EXERCISE AIM
Match on the string "agent" in the entries below and return every matching line.

MATERIAL SUPPLIED
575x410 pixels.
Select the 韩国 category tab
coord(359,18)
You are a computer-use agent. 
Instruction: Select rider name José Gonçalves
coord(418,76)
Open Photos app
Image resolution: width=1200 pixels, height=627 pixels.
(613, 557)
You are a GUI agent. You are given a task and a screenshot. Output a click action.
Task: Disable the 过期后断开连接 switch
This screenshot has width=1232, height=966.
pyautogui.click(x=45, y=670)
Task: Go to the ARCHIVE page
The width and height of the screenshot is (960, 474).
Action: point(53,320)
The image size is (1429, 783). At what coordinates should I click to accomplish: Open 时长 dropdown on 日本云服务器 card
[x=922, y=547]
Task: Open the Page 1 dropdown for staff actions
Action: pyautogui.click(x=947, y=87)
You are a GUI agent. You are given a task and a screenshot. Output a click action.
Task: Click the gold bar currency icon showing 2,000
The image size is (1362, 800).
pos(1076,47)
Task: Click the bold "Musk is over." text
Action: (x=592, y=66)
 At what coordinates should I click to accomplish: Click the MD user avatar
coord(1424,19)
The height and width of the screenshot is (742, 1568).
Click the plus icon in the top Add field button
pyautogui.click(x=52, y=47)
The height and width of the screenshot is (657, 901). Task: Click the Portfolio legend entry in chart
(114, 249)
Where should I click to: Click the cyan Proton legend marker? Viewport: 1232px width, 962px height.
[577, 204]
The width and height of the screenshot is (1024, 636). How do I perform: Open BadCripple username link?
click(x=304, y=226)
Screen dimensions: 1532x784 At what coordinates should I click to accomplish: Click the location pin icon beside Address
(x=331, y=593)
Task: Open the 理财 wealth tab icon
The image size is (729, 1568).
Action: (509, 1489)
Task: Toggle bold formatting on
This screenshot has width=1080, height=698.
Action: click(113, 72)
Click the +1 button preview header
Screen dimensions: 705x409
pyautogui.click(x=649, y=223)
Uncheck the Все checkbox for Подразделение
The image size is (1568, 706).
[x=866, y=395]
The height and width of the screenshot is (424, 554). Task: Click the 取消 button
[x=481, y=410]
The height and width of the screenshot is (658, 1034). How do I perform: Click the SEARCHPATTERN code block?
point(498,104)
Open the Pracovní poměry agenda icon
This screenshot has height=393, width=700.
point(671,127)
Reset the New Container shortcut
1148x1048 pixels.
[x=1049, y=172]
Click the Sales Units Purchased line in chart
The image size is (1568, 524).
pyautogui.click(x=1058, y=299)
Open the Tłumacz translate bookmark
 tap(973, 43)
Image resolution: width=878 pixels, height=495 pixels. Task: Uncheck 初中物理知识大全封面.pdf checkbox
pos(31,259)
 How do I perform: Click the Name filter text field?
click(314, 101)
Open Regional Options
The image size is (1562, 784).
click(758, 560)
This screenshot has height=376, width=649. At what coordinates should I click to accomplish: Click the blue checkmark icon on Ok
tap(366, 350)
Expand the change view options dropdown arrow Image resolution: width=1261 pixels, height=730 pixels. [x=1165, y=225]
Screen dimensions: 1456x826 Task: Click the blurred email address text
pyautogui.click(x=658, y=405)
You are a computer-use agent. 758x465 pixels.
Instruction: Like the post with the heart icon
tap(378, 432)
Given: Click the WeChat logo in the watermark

EXERCISE RESULT
You are a computer-use agent. 
You are a GUI agent. You are given a task and a screenshot. Output a click action.
You are a GUI agent. You are given a task and a screenshot. Output a click action.
You are a computer-use agent. 758x465 pixels.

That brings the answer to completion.